TASK DETAILS: Word for word, retype each record shown below.

Saved entries
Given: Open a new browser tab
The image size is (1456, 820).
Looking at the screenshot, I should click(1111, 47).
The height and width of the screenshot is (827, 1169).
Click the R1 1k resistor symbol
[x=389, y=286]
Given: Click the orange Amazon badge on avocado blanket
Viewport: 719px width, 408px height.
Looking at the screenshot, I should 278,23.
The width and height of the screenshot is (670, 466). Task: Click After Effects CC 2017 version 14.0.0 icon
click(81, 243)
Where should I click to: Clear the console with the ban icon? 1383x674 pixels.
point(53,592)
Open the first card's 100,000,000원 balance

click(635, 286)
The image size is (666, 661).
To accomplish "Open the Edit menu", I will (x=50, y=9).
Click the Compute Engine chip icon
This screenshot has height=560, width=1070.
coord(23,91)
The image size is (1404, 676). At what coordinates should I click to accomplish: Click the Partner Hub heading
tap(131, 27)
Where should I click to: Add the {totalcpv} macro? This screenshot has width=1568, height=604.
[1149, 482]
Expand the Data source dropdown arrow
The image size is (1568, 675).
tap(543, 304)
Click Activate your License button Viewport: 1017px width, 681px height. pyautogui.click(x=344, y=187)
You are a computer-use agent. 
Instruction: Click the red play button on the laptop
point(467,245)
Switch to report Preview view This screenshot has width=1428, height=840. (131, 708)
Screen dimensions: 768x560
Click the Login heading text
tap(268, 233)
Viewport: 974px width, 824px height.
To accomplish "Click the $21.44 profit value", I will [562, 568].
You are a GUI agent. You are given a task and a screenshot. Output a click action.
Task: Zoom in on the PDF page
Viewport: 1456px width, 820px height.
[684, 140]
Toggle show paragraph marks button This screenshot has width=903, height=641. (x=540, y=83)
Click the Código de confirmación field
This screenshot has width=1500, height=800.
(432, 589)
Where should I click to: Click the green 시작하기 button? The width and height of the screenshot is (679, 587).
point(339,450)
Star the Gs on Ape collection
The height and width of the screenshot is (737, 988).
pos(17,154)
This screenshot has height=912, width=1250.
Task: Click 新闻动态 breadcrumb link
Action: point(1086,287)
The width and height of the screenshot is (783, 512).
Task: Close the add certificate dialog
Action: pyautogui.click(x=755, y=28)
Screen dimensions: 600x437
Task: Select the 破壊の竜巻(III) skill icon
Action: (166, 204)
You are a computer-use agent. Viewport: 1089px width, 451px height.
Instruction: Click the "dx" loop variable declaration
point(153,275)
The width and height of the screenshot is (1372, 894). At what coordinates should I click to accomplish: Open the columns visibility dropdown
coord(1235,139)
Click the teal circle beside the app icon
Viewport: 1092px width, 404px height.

THE COMPLETED TASK:
Given: Open a new browser tab
The image size is (1456, 820).
Looking at the screenshot, I should click(1111, 47).
The height and width of the screenshot is (827, 1169).
Click the R1 1k resistor symbol
[x=389, y=286]
Given: Click the orange Amazon badge on avocado blanket
Viewport: 719px width, 408px height.
Looking at the screenshot, I should 278,23.
The width and height of the screenshot is (670, 466). Task: Click After Effects CC 2017 version 14.0.0 icon
click(81, 243)
Where should I click to: Clear the console with the ban icon? 1383x674 pixels.
point(53,592)
Open the first card's 100,000,000원 balance

click(635, 286)
The image size is (666, 661).
To accomplish "Open the Edit menu", I will (x=50, y=9).
Click the Compute Engine chip icon
This screenshot has height=560, width=1070.
coord(23,91)
The image size is (1404, 676). At what coordinates should I click to accomplish: Click the Partner Hub heading
tap(131, 27)
Where should I click to: Add the {totalcpv} macro? This screenshot has width=1568, height=604.
[1149, 482]
Expand the Data source dropdown arrow
The image size is (1568, 675).
tap(543, 304)
Click Activate your License button Viewport: 1017px width, 681px height. pyautogui.click(x=344, y=187)
You are a computer-use agent. 
Instruction: Click the red play button on the laptop
point(467,245)
Switch to report Preview view This screenshot has width=1428, height=840. (131, 708)
Screen dimensions: 768x560
Click the Login heading text
tap(268, 233)
Viewport: 974px width, 824px height.
To accomplish "Click the $21.44 profit value", I will [562, 568].
You are a GUI agent. You are given a task and a screenshot. Output a click action.
Task: Zoom in on the PDF page
Viewport: 1456px width, 820px height.
[684, 140]
Toggle show paragraph marks button This screenshot has width=903, height=641. (x=540, y=83)
Click the Código de confirmación field
This screenshot has width=1500, height=800.
(432, 589)
Where should I click to: Click the green 시작하기 button? The width and height of the screenshot is (679, 587).
point(339,450)
Star the Gs on Ape collection
The height and width of the screenshot is (737, 988).
pos(17,154)
This screenshot has height=912, width=1250.
Task: Click 新闻动态 breadcrumb link
Action: point(1086,287)
The width and height of the screenshot is (783, 512).
Task: Close the add certificate dialog
Action: pyautogui.click(x=755, y=28)
Screen dimensions: 600x437
Task: Select the 破壊の竜巻(III) skill icon
Action: (166, 204)
You are a computer-use agent. Viewport: 1089px width, 451px height.
Instruction: Click the "dx" loop variable declaration
point(153,275)
The width and height of the screenshot is (1372, 894). At what coordinates should I click to accomplish: Open the columns visibility dropdown
coord(1235,139)
Click the teal circle beside the app icon
Viewport: 1092px width, 404px height.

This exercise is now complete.